|CPEC Opportunities and Impediments: Prospects for Business Community|
Pakistani businesses must invest in R&D for integration into new global value chains
Pakistan’s business community should prepare itself to be part of CPEC-connecting new international value chains and invest in research and development to enhance its capacity to meet the challenges and reap the opportunities the Chinese initiative was set to create in the near future.
This was the crux of a seminar held at IPS on August 26, 2016, titled “CPEC Opportunities and Impediments: Prospects for Business Community”, which was addressed by Zaheeruddin Dar, CBI Expert &Trainer, Centre for International Entrepreneurship and Trade as the key speaker while Saeed Qureshi, former federal secretary, chaired the session.

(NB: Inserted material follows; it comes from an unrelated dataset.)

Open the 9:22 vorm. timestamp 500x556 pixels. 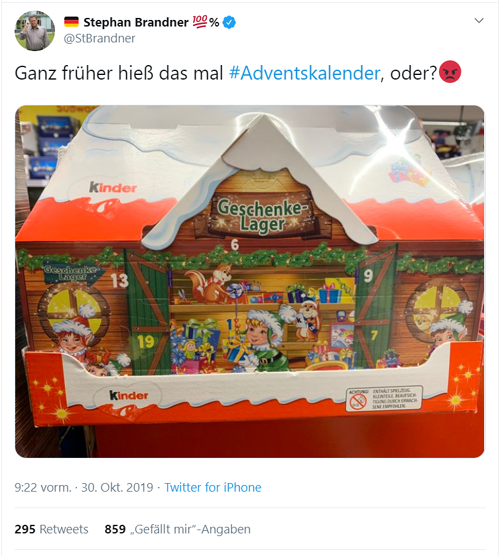click(x=43, y=488)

Advising the traders and industrialists to augment their production competency by improving their research-based design and development, Dar urged the business owners to must realize the potential associated with CPEC, which was the most important of the six components of the greater ‘One Belt One Road (OBOR)’ initiative of China.
He emphasized that the business community in Pakistan should proactively build its capacity to ride upon the immense opportunities coming up with CPEC, which despite being a very big initiative itself, should not be looked in isolation, but in line with its other sister components which include the 21st Century Maritime Silk Route, Bangladesh-China-India-Myanmar Economic Corridor, China-Mongolia-Russia Economic Corridor, China-Central Asia-West Asia Economic Corridor (Eurasian Land Bridge) and China-Indochina Peninsula Economic Corridor.

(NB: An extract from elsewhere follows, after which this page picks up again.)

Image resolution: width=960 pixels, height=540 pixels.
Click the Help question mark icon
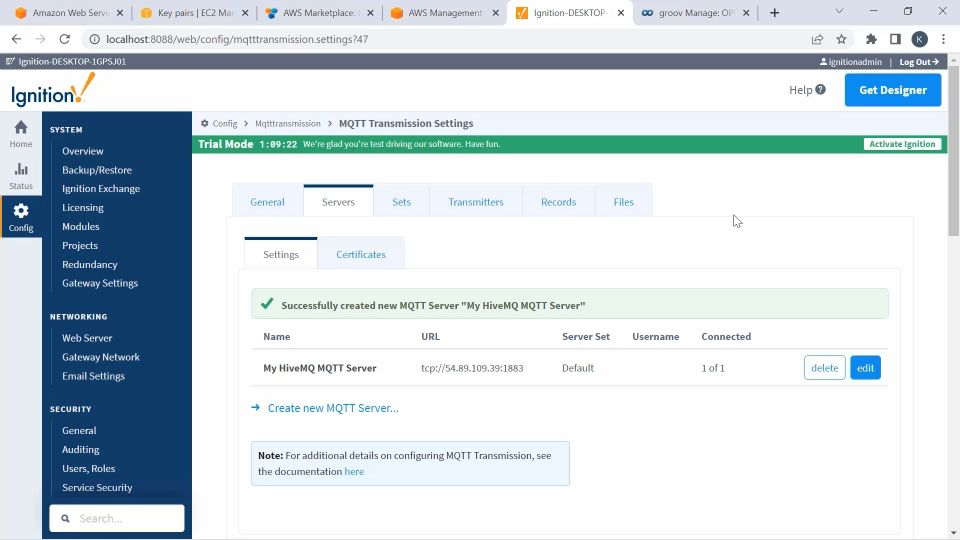(x=820, y=89)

These six components of OBOR, Dar viewed, were set to create a long-lasting effect on the world economy in the future. He maintained that if CPEC was seen as part of the bigger picture of these global initiatives which were aimed at creating the global value chain regionally and internationally, the prospects of growth and expansion for any business increase manifold.
The expert described that with the emergence of OBOR economies - which CPEC is an integral part of - the future will witness removal of investment and trade barriers (FTAs, avoidance of double taxation, and investment protection agreements); customs cooperation and information exchange; mutual recognition of regulations, inspections, quarantine certification and accreditation, standard measurement, statistical information, etc; single window for clearance at entry and exit points; enhanced trade liberalization; lower non-tariff barriers and division of labour and industrial chains, among other developments.
Currency swap agreements, Renminbi as SDR in IMF lending arrangements, bond market in Asia (Renminbi bonds in China), Asia Infrastructure Development Bank, BRICS New Development Bank, SCO financing institutions, Silk Road Fund, China-ASEAN Inter-Bank Association and equity investment funds were the key features of this great Chinese leap, he informed.
Assessing the risks, Dar warned that already a US, EU and Pacific Rim response was building up against the OBOR initiative and there were threats of war and political instability in the recipient countries.
Dar’s proposition was firmly backed by Qureshi who termed China the ‘new economic power house’ and ‘the engine of economic growth’. He said that China’s rapidly growing economy, as per various estimations and reports, is expected to top the rest of the world by 2050 and stay there for a considerable period.
He however found this emerging situation very intriguing given that at a time when the developed countries in the West are increasingly looking inwards, China was opening up and expanding its wings to reach for regional and global alliances.
Advising Pakistan's business community in light of the given scenario, Qureshi said that the trade and industry in Pakistan should minimize its dependence on the government, and start putting in the hard yards beforehand to prepare itself to avail best of the opportunities when they arrive. Through joint ventures with Chinese businesses we can enhance our capacity, productivity and revenues manifold, he remarked, urging the business community to conduct a comprehensive study about the potential benefits of CPEC to local trade and industry.
China on the other hand, he revealed, had studied this feasibility even for Pakistan well in advance, according to which energy, food, agro-based industry, livestock, construction, steel, transport and logistics, light engineering, plastics, value-added textile, mining and ore, non-ferrous metals, assembly operations and IT services were few of the key sectors in the country that were identified to benefit from CPEC immensely.